Work instructions:
Quote the entries that follow exactly, leaving none out.

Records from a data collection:
━━━━━━━━━━━━━━━━

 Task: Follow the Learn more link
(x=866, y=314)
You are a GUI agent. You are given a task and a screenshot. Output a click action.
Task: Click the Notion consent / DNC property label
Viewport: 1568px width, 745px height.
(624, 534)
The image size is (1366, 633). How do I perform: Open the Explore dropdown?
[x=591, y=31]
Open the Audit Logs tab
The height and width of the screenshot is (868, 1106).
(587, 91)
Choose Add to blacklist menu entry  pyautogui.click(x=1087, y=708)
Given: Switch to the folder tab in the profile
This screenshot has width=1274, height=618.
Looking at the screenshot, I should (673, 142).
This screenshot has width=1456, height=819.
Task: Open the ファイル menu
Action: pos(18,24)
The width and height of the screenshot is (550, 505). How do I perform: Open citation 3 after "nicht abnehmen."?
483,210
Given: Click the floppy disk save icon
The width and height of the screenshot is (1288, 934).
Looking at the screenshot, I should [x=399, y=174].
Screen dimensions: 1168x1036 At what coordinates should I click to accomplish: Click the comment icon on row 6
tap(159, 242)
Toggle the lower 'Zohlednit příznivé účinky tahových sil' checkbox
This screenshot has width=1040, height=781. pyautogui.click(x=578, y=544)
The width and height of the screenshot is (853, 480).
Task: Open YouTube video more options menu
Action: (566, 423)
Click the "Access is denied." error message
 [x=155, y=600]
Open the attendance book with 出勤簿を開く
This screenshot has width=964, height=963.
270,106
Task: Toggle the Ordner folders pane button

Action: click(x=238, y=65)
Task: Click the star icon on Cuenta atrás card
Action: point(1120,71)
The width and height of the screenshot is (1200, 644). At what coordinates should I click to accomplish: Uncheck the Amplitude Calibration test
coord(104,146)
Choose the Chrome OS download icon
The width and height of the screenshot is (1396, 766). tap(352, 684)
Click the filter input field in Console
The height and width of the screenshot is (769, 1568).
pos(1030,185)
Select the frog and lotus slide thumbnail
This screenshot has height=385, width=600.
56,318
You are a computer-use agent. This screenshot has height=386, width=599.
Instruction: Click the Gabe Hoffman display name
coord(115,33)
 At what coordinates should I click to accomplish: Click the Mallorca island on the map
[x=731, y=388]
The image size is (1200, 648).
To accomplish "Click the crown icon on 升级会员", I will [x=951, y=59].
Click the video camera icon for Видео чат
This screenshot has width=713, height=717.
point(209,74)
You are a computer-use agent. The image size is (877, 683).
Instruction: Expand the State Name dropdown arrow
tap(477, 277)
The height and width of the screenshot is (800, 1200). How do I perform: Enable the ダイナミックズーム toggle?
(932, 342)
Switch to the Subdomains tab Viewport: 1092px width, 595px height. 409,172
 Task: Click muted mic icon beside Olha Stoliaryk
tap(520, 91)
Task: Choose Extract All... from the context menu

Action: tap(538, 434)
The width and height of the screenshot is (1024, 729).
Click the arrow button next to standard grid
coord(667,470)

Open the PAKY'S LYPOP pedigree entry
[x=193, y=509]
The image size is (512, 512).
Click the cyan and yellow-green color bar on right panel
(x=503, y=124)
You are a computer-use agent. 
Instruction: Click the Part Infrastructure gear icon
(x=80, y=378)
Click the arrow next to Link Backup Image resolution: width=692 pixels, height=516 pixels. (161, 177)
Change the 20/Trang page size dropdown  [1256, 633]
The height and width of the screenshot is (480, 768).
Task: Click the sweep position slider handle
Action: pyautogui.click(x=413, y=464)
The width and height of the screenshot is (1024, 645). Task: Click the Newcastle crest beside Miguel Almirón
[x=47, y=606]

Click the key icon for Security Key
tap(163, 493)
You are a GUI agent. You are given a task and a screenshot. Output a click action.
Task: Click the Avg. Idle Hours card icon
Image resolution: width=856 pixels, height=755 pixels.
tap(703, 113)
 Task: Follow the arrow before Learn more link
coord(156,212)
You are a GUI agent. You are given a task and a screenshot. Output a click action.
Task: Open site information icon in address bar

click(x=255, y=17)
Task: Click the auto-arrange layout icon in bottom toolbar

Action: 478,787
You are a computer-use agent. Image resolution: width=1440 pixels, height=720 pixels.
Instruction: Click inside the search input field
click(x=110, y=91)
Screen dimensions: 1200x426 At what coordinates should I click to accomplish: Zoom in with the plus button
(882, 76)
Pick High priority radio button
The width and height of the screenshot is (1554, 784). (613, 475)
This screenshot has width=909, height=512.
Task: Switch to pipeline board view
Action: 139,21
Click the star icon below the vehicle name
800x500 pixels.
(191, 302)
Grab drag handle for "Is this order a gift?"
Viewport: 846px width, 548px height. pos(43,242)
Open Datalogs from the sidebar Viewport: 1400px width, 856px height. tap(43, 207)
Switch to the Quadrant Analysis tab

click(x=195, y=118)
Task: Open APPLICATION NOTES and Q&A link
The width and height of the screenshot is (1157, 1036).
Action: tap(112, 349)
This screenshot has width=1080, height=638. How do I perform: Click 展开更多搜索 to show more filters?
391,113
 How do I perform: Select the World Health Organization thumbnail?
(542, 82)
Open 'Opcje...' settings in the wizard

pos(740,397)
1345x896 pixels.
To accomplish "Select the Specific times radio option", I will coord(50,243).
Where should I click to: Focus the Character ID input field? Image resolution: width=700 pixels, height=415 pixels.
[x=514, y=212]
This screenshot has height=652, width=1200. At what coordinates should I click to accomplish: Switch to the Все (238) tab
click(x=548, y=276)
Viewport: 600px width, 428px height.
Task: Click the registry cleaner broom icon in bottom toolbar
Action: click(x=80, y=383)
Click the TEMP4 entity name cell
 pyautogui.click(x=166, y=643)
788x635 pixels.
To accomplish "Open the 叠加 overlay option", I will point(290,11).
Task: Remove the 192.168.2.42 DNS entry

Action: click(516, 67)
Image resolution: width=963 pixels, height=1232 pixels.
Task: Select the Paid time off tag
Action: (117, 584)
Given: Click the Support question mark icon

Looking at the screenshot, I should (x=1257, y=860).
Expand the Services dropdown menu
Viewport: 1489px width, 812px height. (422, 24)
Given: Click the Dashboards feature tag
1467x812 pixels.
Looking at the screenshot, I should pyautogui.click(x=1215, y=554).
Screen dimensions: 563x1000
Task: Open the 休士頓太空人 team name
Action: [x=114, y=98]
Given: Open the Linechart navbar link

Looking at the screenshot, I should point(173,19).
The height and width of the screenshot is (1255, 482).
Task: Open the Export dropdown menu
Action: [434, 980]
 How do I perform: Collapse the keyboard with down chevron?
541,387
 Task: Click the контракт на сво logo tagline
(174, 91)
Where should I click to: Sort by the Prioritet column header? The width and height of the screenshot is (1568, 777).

━━━━━━━━━━━━━━━━

Your solution:
 Task: Follow the Learn more link
(x=866, y=314)
You are a GUI agent. You are given a task and a screenshot. Output a click action.
Task: Click the Notion consent / DNC property label
Viewport: 1568px width, 745px height.
(624, 534)
The image size is (1366, 633). How do I perform: Open the Explore dropdown?
[x=591, y=31]
Open the Audit Logs tab
The height and width of the screenshot is (868, 1106).
(587, 91)
Choose Add to blacklist menu entry  pyautogui.click(x=1087, y=708)
Given: Switch to the folder tab in the profile
This screenshot has width=1274, height=618.
Looking at the screenshot, I should (673, 142).
This screenshot has width=1456, height=819.
Task: Open the ファイル menu
Action: pos(18,24)
The width and height of the screenshot is (550, 505). How do I perform: Open citation 3 after "nicht abnehmen."?
483,210
Given: Click the floppy disk save icon
The width and height of the screenshot is (1288, 934).
Looking at the screenshot, I should [x=399, y=174].
Screen dimensions: 1168x1036 At what coordinates should I click to accomplish: Click the comment icon on row 6
tap(159, 242)
Toggle the lower 'Zohlednit příznivé účinky tahových sil' checkbox
This screenshot has width=1040, height=781. pyautogui.click(x=578, y=544)
The width and height of the screenshot is (853, 480).
Task: Open YouTube video more options menu
Action: (566, 423)
Click the "Access is denied." error message
 [x=155, y=600]
Open the attendance book with 出勤簿を開く
This screenshot has width=964, height=963.
270,106
Task: Toggle the Ordner folders pane button

Action: click(x=238, y=65)
Task: Click the star icon on Cuenta atrás card
Action: point(1120,71)
The width and height of the screenshot is (1200, 644). At what coordinates should I click to accomplish: Uncheck the Amplitude Calibration test
coord(104,146)
Choose the Chrome OS download icon
The width and height of the screenshot is (1396, 766). tap(352, 684)
Click the filter input field in Console
The height and width of the screenshot is (769, 1568).
pos(1030,185)
Select the frog and lotus slide thumbnail
This screenshot has height=385, width=600.
56,318
You are a computer-use agent. This screenshot has height=386, width=599.
Instruction: Click the Gabe Hoffman display name
coord(115,33)
 At what coordinates should I click to accomplish: Click the Mallorca island on the map
[x=731, y=388]
The image size is (1200, 648).
To accomplish "Click the crown icon on 升级会员", I will [x=951, y=59].
Click the video camera icon for Видео чат
This screenshot has width=713, height=717.
point(209,74)
You are a computer-use agent. The image size is (877, 683).
Instruction: Expand the State Name dropdown arrow
tap(477, 277)
The height and width of the screenshot is (800, 1200). How do I perform: Enable the ダイナミックズーム toggle?
(932, 342)
Switch to the Subdomains tab Viewport: 1092px width, 595px height. 409,172
 Task: Click muted mic icon beside Olha Stoliaryk
tap(520, 91)
Task: Choose Extract All... from the context menu

Action: tap(538, 434)
The width and height of the screenshot is (1024, 729).
Click the arrow button next to standard grid
coord(667,470)

Open the PAKY'S LYPOP pedigree entry
[x=193, y=509]
The image size is (512, 512).
Click the cyan and yellow-green color bar on right panel
(x=503, y=124)
You are a computer-use agent. 
Instruction: Click the Part Infrastructure gear icon
(x=80, y=378)
Click the arrow next to Link Backup Image resolution: width=692 pixels, height=516 pixels. (161, 177)
Change the 20/Trang page size dropdown  [1256, 633]
The height and width of the screenshot is (480, 768).
Task: Click the sweep position slider handle
Action: pyautogui.click(x=413, y=464)
The width and height of the screenshot is (1024, 645). Task: Click the Newcastle crest beside Miguel Almirón
[x=47, y=606]

Click the key icon for Security Key
tap(163, 493)
You are a GUI agent. You are given a task and a screenshot. Output a click action.
Task: Click the Avg. Idle Hours card icon
Image resolution: width=856 pixels, height=755 pixels.
tap(703, 113)
 Task: Follow the arrow before Learn more link
coord(156,212)
You are a GUI agent. You are given a task and a screenshot. Output a click action.
Task: Open site information icon in address bar

click(x=255, y=17)
Task: Click the auto-arrange layout icon in bottom toolbar

Action: 478,787
You are a computer-use agent. Image resolution: width=1440 pixels, height=720 pixels.
Instruction: Click inside the search input field
click(x=110, y=91)
Screen dimensions: 1200x426 At what coordinates should I click to accomplish: Zoom in with the plus button
(882, 76)
Pick High priority radio button
The width and height of the screenshot is (1554, 784). (613, 475)
This screenshot has width=909, height=512.
Task: Switch to pipeline board view
Action: 139,21
Click the star icon below the vehicle name
800x500 pixels.
(191, 302)
Grab drag handle for "Is this order a gift?"
Viewport: 846px width, 548px height. pos(43,242)
Open Datalogs from the sidebar Viewport: 1400px width, 856px height. tap(43, 207)
Switch to the Quadrant Analysis tab

click(x=195, y=118)
Task: Open APPLICATION NOTES and Q&A link
The width and height of the screenshot is (1157, 1036).
Action: tap(112, 349)
This screenshot has width=1080, height=638. How do I perform: Click 展开更多搜索 to show more filters?
391,113
 How do I perform: Select the World Health Organization thumbnail?
(542, 82)
Open 'Opcje...' settings in the wizard

pos(740,397)
1345x896 pixels.
To accomplish "Select the Specific times radio option", I will coord(50,243).
Where should I click to: Focus the Character ID input field? Image resolution: width=700 pixels, height=415 pixels.
[x=514, y=212]
This screenshot has height=652, width=1200. At what coordinates should I click to accomplish: Switch to the Все (238) tab
click(x=548, y=276)
Viewport: 600px width, 428px height.
Task: Click the registry cleaner broom icon in bottom toolbar
Action: click(x=80, y=383)
Click the TEMP4 entity name cell
 pyautogui.click(x=166, y=643)
788x635 pixels.
To accomplish "Open the 叠加 overlay option", I will point(290,11).
Task: Remove the 192.168.2.42 DNS entry

Action: click(516, 67)
Image resolution: width=963 pixels, height=1232 pixels.
Task: Select the Paid time off tag
Action: (117, 584)
Given: Click the Support question mark icon

Looking at the screenshot, I should (x=1257, y=860).
Expand the Services dropdown menu
Viewport: 1489px width, 812px height. (422, 24)
Given: Click the Dashboards feature tag
1467x812 pixels.
Looking at the screenshot, I should pyautogui.click(x=1215, y=554).
Screen dimensions: 563x1000
Task: Open the 休士頓太空人 team name
Action: [x=114, y=98]
Given: Open the Linechart navbar link

Looking at the screenshot, I should point(173,19).
The height and width of the screenshot is (1255, 482).
Task: Open the Export dropdown menu
Action: [434, 980]
 How do I perform: Collapse the keyboard with down chevron?
541,387
 Task: Click the контракт на сво logo tagline
(174, 91)
Where should I click to: Sort by the Prioritet column header? The width and height of the screenshot is (1568, 777).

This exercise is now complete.